=== Text excerpt ===
- - -
Distribution Is Optimization

Original statement (false):

Distribution is an optimization technique: you distribute a program across multiple computers because you want it to scale, or you want the user interface to be responsive, or for some similar reason.

Therefore, the decision to distribute should be made according to the RulesOfOptimization, and never up front.

Revised statement: (controversial)

Distribution is sometimes an optimization technique. Examples include scalability and responsiveness. When distributing for these reasons, the decision should be made according to the RulesOfOptimization, and never up front.

Distillation of discussion:

Distribution is not just an optimization technique. There are legitimate needs for distribution. See below for examples.

When distribution is done as an optimization, the traditional approach is to design this into the architecture up front. The DistributionStories page includes anecdotes about this approach succeeding and failing. No one has yet contributed a story about distributing an application after first developing it under a non-distributed architecture.

See also:

Arguments in favor:

Distribution definitely seems like it would be optimization. The impression I get is that people do it up front because the decision to make software distributed can have such a radical effect on the program's design that the idea of adding distributedness at a late stage is too painful to contemplate. But, then, I have little-to-no experience actually working on distributed apps; the experiences of those who have would be useful to hear here. -- FrancisHwang

Arguments against:

There are many different reasons for distribution, and optimization is only one of them. A common reason for distribution is to allow communication between people and systems that are geographically distributed or managed by different organizations. For example, the airline booking system allows travel agents around the world to book seats on flights of any major airline. Distribution is a necessity, not an optimization, in this application. Banking networks have similar constraints.

This example does not require distribution, but only a client-server network. Distribution is something different. This example could also be used to describe dumb terminals connected to a time-sharing mainframe.

For me, a "client-server system" is a distributed system. The server logic is centralized, but the system as a whole (which includes the clients) is distributed. Your mainframe example is also a distributed system, no matter how dumb the clients are. And anyway, your example is extreme. Most client-server systems have at least some small intelligence on their clients. And if the client can talk to the server via a protocol, it's already intelligent enough for me. Hmm... maybe centralization is just an abstraction: everything, if inspected closely enough, is a communicant, distributed system?

A similar reason for distribution is to share limited resources among people. This is an economic optimization, not an engineering optimization. E.g. (1) not every university can afford their own supercomputer, so they share a supercomputer and send jobs to it over the network; (2) It is a waste of money to attach a printer to every PC in an organization, so put one or two printers on the network and send print jobs to them from PCs using a distributed printing protocol such as NetBIOS.
- - -
=== Dataset records ===
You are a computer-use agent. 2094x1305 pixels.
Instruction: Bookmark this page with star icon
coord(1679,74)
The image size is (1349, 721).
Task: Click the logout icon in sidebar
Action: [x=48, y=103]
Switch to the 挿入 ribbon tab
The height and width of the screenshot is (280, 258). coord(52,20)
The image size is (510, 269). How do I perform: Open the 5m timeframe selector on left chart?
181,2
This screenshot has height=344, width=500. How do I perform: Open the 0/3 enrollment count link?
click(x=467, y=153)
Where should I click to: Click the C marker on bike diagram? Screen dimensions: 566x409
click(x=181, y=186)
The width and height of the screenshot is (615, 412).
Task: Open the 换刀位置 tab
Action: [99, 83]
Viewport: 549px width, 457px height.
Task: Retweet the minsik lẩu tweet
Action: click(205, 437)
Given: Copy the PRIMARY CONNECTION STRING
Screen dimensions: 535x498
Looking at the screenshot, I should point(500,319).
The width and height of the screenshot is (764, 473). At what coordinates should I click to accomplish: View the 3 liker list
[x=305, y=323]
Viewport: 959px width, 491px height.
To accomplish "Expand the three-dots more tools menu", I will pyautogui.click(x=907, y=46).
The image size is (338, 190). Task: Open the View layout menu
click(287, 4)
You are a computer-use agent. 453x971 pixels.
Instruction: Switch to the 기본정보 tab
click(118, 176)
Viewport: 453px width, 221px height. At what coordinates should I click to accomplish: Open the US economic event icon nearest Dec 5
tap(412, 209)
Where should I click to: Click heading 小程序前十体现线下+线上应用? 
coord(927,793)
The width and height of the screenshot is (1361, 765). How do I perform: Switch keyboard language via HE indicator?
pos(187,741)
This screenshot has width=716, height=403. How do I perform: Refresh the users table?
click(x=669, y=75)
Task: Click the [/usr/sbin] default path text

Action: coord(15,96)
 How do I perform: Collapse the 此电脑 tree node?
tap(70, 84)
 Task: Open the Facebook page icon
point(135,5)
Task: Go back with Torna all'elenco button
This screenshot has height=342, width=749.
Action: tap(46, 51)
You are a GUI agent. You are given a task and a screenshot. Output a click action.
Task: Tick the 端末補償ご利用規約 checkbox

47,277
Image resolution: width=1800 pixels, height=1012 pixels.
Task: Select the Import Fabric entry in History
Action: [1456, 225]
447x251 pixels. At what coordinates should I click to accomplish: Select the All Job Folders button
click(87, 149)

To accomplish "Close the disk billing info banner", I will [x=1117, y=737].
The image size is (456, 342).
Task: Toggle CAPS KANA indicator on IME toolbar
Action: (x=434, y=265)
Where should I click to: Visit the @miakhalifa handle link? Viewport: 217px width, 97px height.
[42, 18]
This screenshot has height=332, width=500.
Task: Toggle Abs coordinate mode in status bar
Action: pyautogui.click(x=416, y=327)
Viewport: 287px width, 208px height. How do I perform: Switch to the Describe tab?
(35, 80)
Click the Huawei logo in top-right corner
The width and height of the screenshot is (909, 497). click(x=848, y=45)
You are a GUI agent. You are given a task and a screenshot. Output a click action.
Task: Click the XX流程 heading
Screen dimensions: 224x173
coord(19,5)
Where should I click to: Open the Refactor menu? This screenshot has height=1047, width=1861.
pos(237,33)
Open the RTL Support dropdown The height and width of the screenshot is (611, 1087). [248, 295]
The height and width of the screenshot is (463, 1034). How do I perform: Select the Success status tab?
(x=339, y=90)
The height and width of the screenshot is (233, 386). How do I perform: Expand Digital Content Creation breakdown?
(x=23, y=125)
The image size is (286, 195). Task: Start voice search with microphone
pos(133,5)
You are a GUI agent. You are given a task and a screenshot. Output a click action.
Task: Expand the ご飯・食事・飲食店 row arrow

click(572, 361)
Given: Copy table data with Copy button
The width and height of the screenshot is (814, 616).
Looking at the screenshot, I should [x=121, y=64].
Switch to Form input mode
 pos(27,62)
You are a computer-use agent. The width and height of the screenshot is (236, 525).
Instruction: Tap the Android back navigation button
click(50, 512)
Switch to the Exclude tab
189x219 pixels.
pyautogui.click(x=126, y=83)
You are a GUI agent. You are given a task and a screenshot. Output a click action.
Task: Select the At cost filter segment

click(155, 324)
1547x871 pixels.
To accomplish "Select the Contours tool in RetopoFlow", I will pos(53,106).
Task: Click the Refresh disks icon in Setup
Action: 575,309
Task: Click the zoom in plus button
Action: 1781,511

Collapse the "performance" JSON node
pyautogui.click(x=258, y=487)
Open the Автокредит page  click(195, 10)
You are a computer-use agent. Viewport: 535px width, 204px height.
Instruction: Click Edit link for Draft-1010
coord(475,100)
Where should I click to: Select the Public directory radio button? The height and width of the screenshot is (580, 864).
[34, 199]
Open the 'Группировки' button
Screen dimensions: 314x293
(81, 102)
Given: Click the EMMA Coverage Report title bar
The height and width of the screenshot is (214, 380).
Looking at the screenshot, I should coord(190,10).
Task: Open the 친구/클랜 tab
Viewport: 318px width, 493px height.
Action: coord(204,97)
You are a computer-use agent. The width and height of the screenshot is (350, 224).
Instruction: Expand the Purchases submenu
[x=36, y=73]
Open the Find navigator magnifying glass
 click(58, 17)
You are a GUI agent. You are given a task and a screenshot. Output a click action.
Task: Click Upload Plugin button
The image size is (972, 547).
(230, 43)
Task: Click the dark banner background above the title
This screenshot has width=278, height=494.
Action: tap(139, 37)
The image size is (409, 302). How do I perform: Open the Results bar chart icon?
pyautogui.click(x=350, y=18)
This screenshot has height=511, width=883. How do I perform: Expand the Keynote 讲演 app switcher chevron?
- - -
=== What this task involves ===
Do these three statements agree with the text on distribution as optimization? Answer yes or no for each, quoting the deciding words of the text. (a) The revised statement calls distribution always an optimization technique. (b) No one has yet contributed a story about distributing an application after first developing it under a non-distributed architecture. (c) Sharing a supercomputer among universities is called an engineering optimization.

=== Full output ===
(a) No: "Distribution is sometimes an optimization technique."
(b) Yes: "No one has yet contributed a story about distributing an application after first developing it under a non-distributed architecture."
(c) No: "This is an economic optimization, not an engineering optimization."